Records:
%%

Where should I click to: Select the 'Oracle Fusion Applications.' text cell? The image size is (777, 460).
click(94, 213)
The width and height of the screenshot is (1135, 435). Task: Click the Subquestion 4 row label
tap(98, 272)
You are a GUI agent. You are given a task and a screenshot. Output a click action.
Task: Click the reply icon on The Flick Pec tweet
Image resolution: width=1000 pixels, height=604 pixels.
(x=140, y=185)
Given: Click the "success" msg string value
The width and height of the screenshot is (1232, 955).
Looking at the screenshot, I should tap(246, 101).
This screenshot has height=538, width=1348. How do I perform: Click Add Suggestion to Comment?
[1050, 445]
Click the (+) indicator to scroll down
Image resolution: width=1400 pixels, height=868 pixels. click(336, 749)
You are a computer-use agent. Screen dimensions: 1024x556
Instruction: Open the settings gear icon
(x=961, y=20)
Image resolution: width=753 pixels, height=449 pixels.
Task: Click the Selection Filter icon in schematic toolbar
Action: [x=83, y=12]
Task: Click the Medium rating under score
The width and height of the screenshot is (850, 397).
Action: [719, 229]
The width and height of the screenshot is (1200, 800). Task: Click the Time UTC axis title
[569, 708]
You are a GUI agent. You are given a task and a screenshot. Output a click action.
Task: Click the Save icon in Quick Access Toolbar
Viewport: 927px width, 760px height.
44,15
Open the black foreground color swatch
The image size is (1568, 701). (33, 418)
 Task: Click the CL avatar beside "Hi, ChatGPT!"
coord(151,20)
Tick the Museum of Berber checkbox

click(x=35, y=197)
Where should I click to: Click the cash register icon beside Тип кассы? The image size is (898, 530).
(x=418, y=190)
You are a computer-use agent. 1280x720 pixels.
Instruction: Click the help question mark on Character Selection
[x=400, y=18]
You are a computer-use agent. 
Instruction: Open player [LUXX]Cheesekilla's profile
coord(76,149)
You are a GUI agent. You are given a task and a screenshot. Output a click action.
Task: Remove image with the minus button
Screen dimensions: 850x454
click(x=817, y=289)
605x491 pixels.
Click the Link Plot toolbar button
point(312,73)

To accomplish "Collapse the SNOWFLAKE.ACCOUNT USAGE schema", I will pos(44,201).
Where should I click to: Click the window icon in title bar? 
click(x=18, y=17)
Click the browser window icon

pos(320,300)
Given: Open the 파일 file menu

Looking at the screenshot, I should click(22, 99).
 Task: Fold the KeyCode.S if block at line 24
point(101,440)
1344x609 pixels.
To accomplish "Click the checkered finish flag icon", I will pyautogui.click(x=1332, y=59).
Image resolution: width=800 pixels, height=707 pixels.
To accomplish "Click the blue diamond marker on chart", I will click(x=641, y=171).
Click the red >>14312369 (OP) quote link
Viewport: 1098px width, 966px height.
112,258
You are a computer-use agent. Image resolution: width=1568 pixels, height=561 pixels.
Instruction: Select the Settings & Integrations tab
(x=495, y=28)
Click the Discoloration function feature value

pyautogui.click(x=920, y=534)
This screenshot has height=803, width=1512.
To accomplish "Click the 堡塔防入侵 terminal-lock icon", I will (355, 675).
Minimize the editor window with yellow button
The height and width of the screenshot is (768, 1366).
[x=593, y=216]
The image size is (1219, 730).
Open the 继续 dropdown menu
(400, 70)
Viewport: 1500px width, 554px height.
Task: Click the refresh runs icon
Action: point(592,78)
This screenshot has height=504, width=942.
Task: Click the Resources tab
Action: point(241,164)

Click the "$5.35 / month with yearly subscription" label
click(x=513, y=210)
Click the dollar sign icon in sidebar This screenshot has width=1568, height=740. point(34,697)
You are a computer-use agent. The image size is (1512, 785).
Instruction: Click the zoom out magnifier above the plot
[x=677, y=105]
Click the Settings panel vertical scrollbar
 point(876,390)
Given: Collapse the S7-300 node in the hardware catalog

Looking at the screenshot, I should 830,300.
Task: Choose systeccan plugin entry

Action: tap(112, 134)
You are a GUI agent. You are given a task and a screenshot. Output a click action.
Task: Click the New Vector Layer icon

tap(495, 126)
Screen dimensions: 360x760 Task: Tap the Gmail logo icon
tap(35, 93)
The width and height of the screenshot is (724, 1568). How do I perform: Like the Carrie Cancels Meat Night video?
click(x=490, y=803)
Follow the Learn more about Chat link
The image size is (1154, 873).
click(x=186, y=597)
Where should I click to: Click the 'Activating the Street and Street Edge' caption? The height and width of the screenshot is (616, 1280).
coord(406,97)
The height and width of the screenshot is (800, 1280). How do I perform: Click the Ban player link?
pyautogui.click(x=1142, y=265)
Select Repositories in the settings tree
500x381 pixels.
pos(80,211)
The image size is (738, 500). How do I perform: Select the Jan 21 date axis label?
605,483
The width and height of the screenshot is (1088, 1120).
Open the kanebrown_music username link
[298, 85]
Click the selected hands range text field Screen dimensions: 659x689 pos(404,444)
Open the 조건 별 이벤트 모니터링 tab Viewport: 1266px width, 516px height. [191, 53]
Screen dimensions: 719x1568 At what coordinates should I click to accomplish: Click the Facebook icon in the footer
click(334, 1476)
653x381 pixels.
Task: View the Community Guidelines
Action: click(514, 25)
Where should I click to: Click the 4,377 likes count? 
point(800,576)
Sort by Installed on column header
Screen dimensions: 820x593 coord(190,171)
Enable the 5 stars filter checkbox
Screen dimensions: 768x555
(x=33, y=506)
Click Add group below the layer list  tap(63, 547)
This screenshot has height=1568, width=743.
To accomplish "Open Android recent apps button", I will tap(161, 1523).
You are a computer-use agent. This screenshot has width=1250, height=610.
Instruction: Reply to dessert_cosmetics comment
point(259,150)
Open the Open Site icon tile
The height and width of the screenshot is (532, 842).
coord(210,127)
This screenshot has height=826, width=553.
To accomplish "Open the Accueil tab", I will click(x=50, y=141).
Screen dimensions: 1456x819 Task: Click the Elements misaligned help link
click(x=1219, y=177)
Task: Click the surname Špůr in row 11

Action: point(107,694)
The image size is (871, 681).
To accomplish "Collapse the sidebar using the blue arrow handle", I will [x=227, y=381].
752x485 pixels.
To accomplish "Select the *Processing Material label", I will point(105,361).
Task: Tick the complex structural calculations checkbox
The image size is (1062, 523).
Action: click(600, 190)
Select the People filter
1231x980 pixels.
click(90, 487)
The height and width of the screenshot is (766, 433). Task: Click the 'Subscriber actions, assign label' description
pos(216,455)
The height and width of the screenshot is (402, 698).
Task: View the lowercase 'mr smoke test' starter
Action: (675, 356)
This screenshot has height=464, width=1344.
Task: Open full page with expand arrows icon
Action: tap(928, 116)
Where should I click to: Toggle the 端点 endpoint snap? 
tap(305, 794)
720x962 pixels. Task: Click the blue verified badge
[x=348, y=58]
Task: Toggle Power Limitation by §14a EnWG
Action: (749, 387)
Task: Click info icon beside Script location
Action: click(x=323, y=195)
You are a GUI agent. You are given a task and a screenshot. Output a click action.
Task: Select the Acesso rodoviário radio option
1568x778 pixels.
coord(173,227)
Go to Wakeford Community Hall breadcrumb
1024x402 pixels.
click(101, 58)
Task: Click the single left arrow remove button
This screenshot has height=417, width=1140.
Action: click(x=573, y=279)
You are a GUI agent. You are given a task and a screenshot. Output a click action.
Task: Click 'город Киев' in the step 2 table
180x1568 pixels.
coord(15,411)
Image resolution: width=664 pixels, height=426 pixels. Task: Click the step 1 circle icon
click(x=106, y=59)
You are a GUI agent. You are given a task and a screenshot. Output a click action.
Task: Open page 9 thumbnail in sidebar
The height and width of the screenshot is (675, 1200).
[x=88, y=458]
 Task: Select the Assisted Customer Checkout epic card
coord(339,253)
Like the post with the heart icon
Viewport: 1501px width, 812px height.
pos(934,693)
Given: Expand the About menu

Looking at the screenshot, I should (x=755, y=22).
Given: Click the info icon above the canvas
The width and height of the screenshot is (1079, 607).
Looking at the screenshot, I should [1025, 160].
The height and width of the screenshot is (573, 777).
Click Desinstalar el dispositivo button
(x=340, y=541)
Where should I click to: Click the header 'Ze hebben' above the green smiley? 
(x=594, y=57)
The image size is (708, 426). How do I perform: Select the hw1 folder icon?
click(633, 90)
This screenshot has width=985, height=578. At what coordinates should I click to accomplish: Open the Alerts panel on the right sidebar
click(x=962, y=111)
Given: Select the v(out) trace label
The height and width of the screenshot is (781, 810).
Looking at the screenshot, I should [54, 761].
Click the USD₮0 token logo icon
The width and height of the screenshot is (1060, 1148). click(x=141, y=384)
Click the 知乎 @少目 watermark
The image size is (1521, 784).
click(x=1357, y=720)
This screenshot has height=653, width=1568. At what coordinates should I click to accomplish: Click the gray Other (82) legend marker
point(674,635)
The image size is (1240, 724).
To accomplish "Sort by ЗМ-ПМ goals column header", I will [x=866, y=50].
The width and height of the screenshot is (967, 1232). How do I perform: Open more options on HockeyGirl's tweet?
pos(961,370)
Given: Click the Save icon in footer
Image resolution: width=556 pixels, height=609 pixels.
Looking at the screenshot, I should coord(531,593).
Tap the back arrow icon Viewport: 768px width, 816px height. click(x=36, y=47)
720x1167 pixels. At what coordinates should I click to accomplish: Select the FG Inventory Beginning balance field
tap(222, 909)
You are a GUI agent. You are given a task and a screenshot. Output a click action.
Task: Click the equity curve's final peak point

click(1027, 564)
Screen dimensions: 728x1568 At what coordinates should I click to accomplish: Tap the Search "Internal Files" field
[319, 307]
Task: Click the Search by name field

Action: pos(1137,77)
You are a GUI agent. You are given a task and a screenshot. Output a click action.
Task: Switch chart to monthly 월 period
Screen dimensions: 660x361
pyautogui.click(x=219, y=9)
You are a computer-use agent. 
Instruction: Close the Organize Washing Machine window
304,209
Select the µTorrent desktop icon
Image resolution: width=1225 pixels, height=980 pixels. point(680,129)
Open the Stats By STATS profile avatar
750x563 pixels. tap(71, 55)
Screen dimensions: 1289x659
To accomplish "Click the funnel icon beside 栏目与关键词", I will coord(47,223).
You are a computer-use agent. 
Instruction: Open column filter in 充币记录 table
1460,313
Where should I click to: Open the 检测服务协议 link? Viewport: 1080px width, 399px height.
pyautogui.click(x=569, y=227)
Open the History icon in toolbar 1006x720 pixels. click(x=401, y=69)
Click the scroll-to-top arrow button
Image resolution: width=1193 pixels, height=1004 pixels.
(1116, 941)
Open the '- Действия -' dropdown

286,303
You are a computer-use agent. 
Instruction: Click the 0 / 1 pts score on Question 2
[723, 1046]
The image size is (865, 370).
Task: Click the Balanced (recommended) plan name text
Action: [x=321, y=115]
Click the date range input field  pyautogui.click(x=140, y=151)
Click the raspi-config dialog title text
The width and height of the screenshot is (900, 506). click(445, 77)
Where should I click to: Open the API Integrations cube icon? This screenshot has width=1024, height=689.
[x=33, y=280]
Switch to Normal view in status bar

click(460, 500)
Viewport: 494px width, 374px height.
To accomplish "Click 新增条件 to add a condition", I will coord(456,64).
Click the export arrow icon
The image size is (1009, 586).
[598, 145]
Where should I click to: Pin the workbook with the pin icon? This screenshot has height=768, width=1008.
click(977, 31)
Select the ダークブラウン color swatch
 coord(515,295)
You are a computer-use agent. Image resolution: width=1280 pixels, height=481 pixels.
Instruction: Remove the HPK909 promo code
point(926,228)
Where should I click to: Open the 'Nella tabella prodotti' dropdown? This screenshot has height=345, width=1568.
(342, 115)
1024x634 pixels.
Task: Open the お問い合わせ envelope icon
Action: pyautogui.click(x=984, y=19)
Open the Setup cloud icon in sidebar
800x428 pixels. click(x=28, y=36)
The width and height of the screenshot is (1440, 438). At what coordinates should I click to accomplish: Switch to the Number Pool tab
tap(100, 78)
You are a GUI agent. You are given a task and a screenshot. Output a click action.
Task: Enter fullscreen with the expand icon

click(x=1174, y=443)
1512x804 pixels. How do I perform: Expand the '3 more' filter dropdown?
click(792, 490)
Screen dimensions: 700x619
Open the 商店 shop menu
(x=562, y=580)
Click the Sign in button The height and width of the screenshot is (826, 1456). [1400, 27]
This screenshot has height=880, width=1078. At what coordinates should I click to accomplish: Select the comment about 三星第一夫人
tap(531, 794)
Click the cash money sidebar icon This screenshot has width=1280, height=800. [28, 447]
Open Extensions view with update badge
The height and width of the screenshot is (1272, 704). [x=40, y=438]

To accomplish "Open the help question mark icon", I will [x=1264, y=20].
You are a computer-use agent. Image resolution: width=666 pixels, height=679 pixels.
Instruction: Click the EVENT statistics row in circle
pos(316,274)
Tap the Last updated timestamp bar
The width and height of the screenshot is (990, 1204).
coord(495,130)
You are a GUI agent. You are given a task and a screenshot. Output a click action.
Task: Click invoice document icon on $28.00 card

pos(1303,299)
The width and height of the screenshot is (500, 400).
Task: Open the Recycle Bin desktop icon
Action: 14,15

%%

What is required: Find how many lines in the listing hold "Save", and reply with that number only.

Response area: 2